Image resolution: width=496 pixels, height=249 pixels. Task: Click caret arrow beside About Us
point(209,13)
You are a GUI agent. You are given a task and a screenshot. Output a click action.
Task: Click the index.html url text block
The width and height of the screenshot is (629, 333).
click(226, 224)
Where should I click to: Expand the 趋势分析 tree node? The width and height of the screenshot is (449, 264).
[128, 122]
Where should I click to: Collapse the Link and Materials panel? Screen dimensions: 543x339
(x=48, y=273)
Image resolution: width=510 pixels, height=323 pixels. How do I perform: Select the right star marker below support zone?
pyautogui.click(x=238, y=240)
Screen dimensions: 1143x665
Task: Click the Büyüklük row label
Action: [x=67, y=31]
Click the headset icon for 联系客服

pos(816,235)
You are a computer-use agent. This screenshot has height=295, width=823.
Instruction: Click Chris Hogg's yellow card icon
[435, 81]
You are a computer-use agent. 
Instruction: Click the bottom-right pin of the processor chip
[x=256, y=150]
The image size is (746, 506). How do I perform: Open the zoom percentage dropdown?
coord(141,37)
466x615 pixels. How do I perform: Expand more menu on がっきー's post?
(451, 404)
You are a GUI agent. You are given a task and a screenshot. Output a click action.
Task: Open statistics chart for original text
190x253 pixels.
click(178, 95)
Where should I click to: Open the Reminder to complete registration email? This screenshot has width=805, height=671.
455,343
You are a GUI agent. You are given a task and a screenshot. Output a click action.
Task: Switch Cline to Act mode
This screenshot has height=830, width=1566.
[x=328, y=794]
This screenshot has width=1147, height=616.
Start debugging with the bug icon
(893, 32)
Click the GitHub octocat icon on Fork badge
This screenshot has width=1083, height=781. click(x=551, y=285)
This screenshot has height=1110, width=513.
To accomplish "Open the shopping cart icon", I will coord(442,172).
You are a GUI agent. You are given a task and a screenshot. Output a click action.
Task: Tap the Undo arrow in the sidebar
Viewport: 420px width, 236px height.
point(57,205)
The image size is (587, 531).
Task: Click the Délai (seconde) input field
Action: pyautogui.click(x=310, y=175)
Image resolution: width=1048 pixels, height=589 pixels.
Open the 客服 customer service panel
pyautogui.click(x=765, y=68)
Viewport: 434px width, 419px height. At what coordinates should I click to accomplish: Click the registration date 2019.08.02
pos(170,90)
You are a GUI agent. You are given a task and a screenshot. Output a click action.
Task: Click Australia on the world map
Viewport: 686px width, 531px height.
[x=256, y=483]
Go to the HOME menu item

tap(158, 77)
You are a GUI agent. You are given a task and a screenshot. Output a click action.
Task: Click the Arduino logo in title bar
+ + + + +
Problem statement: Each entry above is to be set down again in exactly the same words.

Exercise solution:
Image resolution: width=496 pixels, height=249 pixels. Task: Click caret arrow beside About Us
point(209,13)
You are a GUI agent. You are given a task and a screenshot. Output a click action.
Task: Click the index.html url text block
The width and height of the screenshot is (629, 333).
click(226, 224)
Where should I click to: Expand the 趋势分析 tree node? The width and height of the screenshot is (449, 264).
[128, 122]
Where should I click to: Collapse the Link and Materials panel? Screen dimensions: 543x339
(x=48, y=273)
Image resolution: width=510 pixels, height=323 pixels. How do I perform: Select the right star marker below support zone?
pyautogui.click(x=238, y=240)
Screen dimensions: 1143x665
Task: Click the Büyüklük row label
Action: [x=67, y=31]
Click the headset icon for 联系客服

pos(816,235)
You are a computer-use agent. This screenshot has height=295, width=823.
Instruction: Click Chris Hogg's yellow card icon
[435, 81]
You are a computer-use agent. 
Instruction: Click the bottom-right pin of the processor chip
[x=256, y=150]
The image size is (746, 506). How do I perform: Open the zoom percentage dropdown?
coord(141,37)
466x615 pixels. How do I perform: Expand more menu on がっきー's post?
(451, 404)
You are a GUI agent. You are given a task and a screenshot. Output a click action.
Task: Open statistics chart for original text
190x253 pixels.
click(178, 95)
Where should I click to: Open the Reminder to complete registration email? This screenshot has width=805, height=671.
455,343
You are a GUI agent. You are given a task and a screenshot. Output a click action.
Task: Switch Cline to Act mode
This screenshot has height=830, width=1566.
[x=328, y=794]
This screenshot has width=1147, height=616.
Start debugging with the bug icon
(893, 32)
Click the GitHub octocat icon on Fork badge
This screenshot has width=1083, height=781. click(x=551, y=285)
This screenshot has height=1110, width=513.
To accomplish "Open the shopping cart icon", I will coord(442,172).
You are a GUI agent. You are given a task and a screenshot. Output a click action.
Task: Tap the Undo arrow in the sidebar
Viewport: 420px width, 236px height.
point(57,205)
The image size is (587, 531).
Task: Click the Délai (seconde) input field
Action: pyautogui.click(x=310, y=175)
Image resolution: width=1048 pixels, height=589 pixels.
Open the 客服 customer service panel
pyautogui.click(x=765, y=68)
Viewport: 434px width, 419px height. At what coordinates should I click to accomplish: Click the registration date 2019.08.02
pos(170,90)
You are a GUI agent. You are given a task and a screenshot. Output a click action.
Task: Click Australia on the world map
Viewport: 686px width, 531px height.
[x=256, y=483]
Go to the HOME menu item

tap(158, 77)
You are a GUI agent. You are given a task and a screenshot. Output a click action.
Task: Click the Arduino logo in title bar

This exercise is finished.